Journalist Cokie Roberts, another NPR regular who also happens to be the sister of the late Princeton mayor, Barbara Sigmund, has also profiled important women in American history. Her books include Capital Dames: The Civil War and the Women of Washington, 1848-1868; Ladies of Liberty, and Founding Mothers: The Women Who Raised our Nation.

Exuberantly illustrated young adult and children’s books that will eventually need updating include Catherine Thimmesh’s Madam President: The Extraordinary, True (and Evolving) Story of Women in Politics; Ilene Cooper’s A Woman in the House (And Senate), and Kathleen Krull’s Lives of Extraordinary Women, whimsically subtitled “Rulers, Rebels (and What the Neighbors Thought”).



“One of my heroines is Congresswoman Shirley Chisholm,” President Obama has written, adding that “she once said, ‘The emotional, sexual, and psychological stereotyping of females begins when the doctor says, ‘It’s a girl.’ We know that these stereotypes affect how girls see themselves starting at a very young age, making them feel that if they don’t look or act a certain way, they are somehow less worthy.”

Shirley Chisholm (1924-2005) was a politician, educator, and author, who, in 1968, became the first African American woman elected to the U.S. Congress.

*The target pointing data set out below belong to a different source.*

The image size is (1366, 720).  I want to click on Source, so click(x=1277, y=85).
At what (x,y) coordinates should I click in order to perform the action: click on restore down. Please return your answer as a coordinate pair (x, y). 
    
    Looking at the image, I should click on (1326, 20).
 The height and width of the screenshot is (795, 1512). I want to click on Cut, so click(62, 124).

Chisholm went on to represent New York’s 12th Congressional District for seven terms from 1969 to 1983. During that time she became the first African American candidate for a major party’s nomination for President of the United States, and the first woman to run for the Democratic Party’s presidential nomination, paving the way for both the African American man (President Obama) and female nominee (Secretary Clinton) who followed.

In her book Unbought and Unbossed, Chisholm described some of the challenges she faced and her determination to effect change. “She knew she couldn’t win,” observes Ilene Cooper, “but she felt strongly that the political landscape in America needed change and color.”

“When I die,” Chisholm said in a 2004 documentary, “I want to be remembered as a woman who lived in the twentieth century and who dared to be a catalyst for change.”

“You got it, Shirley,” enthuses Cooper. In 2015 Chisholm was posthumously awarded the Presidential Medal of Freedom.


Like Shirley Chisholm, Linda Jenness (b. 1941) knew she couldn’t win when she threw in her bid as the Socialist Workers Party candidate in 1972. Too young to actually be nominated in some states, Jenness shared the nomination with another female candidate, Evelyn Reed, who ran in states where Jenness did not qualify. “Though Jenness repeatedly challenged Democratic nominee George McGovern to a debate, he refused,” writes Erin Blakemore. Jenness was reported to have said, “the Socialists do not fool themselves that they have a chance of winning any major victories this year.” She did, however, receive over 83,000 votes.

Jill Stein’s presidential aspirations are probably more familiar to voters today. The American physician, activist, politician, was the Green Party’s nominee for President of the United States in 2012, and is running again in 2016. Blakemore notes that “in a raucous election year, Jill Stein’s 2012 presidential run felt more like an afterthought than a milestone. But in fact, Stein’s presidential candidacy was the most successful ever conducted by a woman.”

Stein appears to mean business again: in response to a recent Washington Post editorial that described her campaign as a “fairy tale,” Stein called the Clinton and Trump campaigns “nightmares.”


History notes that Victoria Woodhull is also remembered for her campaign to raise the hemlines of women’s skirts, making it easier for them to negotiate the muddy streets of the day. “She likely couldn’t imagine a candidate for president campaigning in pastel pants suits,” quips Felsenthal. Hillary Clinton’s run is, of course, history-making, while for many it is still part of a beginning. “If Hillary wins in November 2016, it will be, of course, a huge step for women,” writes Emily’s List founder Ellen R. Malcolm in her book, When Women Win. “But we must remember that if we achieve this once-unimaginable goal…it is still just one step on a much bigger journey.”